Passage provided below:
Example #6: A basement hideaway


In March, out of a desire to plant deep roots in south Denver, my wife and I decided to sell our house and buy a different one nearby. This one has a better floorplan and site plan for how we would like to raise our kids. There was one major problem in the house shopping process though: real estate prices in Denver are EXPENSIVE! This stresses me out. Real bad. And between the house situation and other things going on in my life, my anxiety began to overcome me. For the first time in my life, I began meeting with a therapist in May.


Through divine intervention, we were able to get a house that suits our projected needs at just above what we could afford on 1¼ incomes (I’m a stay-at-home parent when I’m not at Heidt and Depth). To help get our mortgage payments down to a manageable amount, we decided to open our basement to guests as a vacation rental (e.g. Airbnb, Vrbo, etc.). We are calling it Blue Spruce Hideaway.
End of Passage provided.
Recorded data below:
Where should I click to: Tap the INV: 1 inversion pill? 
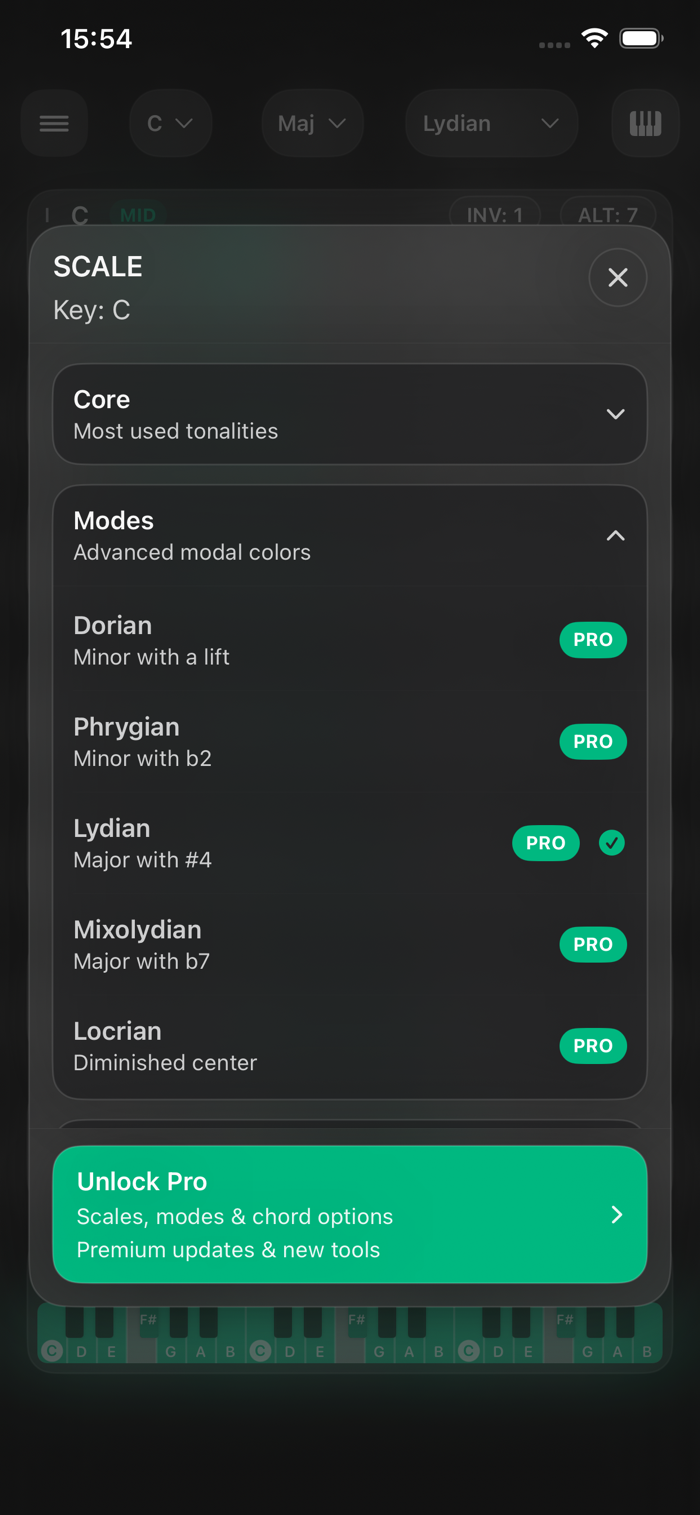click(x=495, y=215)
End of Recorded data.
» Task
Can you resume the piece about turning a south Denver basement into Blue Spruce Hideaway, picking up right after its last sentence? Nothing in the data is needed here.

» Answer
A quiet, sunlit nook at Blue Spruce Hideaway in Centennial, Colorado
A quiet, sunlit nook at Blue Spruce Hideaway in Centennial, Colorado

When we started the process of setting up the space, we (1) had trouble finding contractors to help with the renovations and (2) began to realize the amount and thoroughness of building permits and red tape we’d have to navigate. Again, I began to encounter intense levels of stress about being able to afford a house in my own community – this time a house we had already moved into. However, in what I also chalk up as divine providence, we were able to find the path of least resistance on our applications and our permit for a short-term rental license was issued last week. Let me restate that: this is 2 months earlier than we were aiming for! Talk about something I’m kicking myself for – not trusting God as a hideaway from stress (more on this thought in Example #7).


Now we are burning the midnight oil on renovations to get the place open! Will the renovations be done before the original opening date? We’ll see!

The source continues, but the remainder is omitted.